• **ASSIGNMENT**:
Once you have read the records below, print them again exactly as they stand.

• **Dataset entries**:
──────

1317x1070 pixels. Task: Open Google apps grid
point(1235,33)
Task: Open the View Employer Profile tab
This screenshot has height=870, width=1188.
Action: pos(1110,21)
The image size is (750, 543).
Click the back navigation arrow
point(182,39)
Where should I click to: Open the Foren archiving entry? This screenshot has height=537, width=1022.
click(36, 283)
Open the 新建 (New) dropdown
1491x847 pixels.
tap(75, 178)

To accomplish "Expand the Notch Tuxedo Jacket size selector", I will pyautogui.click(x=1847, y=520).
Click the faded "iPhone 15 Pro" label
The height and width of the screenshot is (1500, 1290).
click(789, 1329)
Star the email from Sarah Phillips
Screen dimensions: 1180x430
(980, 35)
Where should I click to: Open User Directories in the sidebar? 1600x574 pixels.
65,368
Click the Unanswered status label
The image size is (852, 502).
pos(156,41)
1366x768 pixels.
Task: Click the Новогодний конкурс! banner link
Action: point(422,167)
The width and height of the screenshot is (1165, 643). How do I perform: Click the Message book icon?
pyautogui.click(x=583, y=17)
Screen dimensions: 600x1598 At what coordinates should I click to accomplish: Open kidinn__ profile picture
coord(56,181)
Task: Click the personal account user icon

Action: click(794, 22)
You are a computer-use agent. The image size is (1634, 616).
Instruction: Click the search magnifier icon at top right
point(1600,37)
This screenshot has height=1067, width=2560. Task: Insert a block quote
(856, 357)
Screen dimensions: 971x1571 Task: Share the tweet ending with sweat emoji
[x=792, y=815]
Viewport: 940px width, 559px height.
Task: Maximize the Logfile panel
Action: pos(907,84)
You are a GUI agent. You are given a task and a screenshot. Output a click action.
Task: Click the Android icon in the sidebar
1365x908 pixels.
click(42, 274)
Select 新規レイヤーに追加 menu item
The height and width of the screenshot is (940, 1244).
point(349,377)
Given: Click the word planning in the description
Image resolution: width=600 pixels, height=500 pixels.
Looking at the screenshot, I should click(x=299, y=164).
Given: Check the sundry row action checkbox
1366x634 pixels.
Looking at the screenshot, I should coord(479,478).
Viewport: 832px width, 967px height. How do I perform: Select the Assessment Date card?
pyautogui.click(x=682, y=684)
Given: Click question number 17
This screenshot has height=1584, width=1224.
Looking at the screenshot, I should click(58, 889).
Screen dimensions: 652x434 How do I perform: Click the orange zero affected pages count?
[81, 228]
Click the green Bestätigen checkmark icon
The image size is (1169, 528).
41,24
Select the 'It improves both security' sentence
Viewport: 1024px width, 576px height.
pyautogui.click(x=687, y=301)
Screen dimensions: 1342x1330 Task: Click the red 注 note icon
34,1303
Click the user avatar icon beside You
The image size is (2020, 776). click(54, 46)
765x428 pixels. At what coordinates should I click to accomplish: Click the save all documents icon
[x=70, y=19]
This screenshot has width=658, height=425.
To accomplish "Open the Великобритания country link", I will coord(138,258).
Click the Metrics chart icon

──────

• **FINISHED EXERCISE**:
1317x1070 pixels. Task: Open Google apps grid
point(1235,33)
Task: Open the View Employer Profile tab
This screenshot has height=870, width=1188.
Action: pos(1110,21)
The image size is (750, 543).
Click the back navigation arrow
point(182,39)
Where should I click to: Open the Foren archiving entry? This screenshot has height=537, width=1022.
click(36, 283)
Open the 新建 (New) dropdown
1491x847 pixels.
tap(75, 178)

To accomplish "Expand the Notch Tuxedo Jacket size selector", I will pyautogui.click(x=1847, y=520).
Click the faded "iPhone 15 Pro" label
The height and width of the screenshot is (1500, 1290).
click(789, 1329)
Star the email from Sarah Phillips
Screen dimensions: 1180x430
(980, 35)
Where should I click to: Open User Directories in the sidebar? 1600x574 pixels.
65,368
Click the Unanswered status label
The image size is (852, 502).
pos(156,41)
1366x768 pixels.
Task: Click the Новогодний конкурс! banner link
Action: point(422,167)
The width and height of the screenshot is (1165, 643). How do I perform: Click the Message book icon?
pyautogui.click(x=583, y=17)
Screen dimensions: 600x1598 At what coordinates should I click to accomplish: Open kidinn__ profile picture
coord(56,181)
Task: Click the personal account user icon

Action: click(794, 22)
You are a computer-use agent. The image size is (1634, 616).
Instruction: Click the search magnifier icon at top right
point(1600,37)
This screenshot has height=1067, width=2560. Task: Insert a block quote
(856, 357)
Screen dimensions: 971x1571 Task: Share the tweet ending with sweat emoji
[x=792, y=815]
Viewport: 940px width, 559px height.
Task: Maximize the Logfile panel
Action: pos(907,84)
You are a GUI agent. You are given a task and a screenshot. Output a click action.
Task: Click the Android icon in the sidebar
1365x908 pixels.
click(42, 274)
Select 新規レイヤーに追加 menu item
The height and width of the screenshot is (940, 1244).
point(349,377)
Given: Click the word planning in the description
Image resolution: width=600 pixels, height=500 pixels.
Looking at the screenshot, I should click(x=299, y=164).
Given: Check the sundry row action checkbox
1366x634 pixels.
Looking at the screenshot, I should coord(479,478).
Viewport: 832px width, 967px height. How do I perform: Select the Assessment Date card?
pyautogui.click(x=682, y=684)
Given: Click question number 17
This screenshot has height=1584, width=1224.
Looking at the screenshot, I should click(58, 889).
Screen dimensions: 652x434 How do I perform: Click the orange zero affected pages count?
[81, 228]
Click the green Bestätigen checkmark icon
The image size is (1169, 528).
41,24
Select the 'It improves both security' sentence
Viewport: 1024px width, 576px height.
pyautogui.click(x=687, y=301)
Screen dimensions: 1342x1330 Task: Click the red 注 note icon
34,1303
Click the user avatar icon beside You
The image size is (2020, 776). click(54, 46)
765x428 pixels. At what coordinates should I click to accomplish: Click the save all documents icon
[x=70, y=19]
This screenshot has width=658, height=425.
To accomplish "Open the Великобритания country link", I will coord(138,258).
Click the Metrics chart icon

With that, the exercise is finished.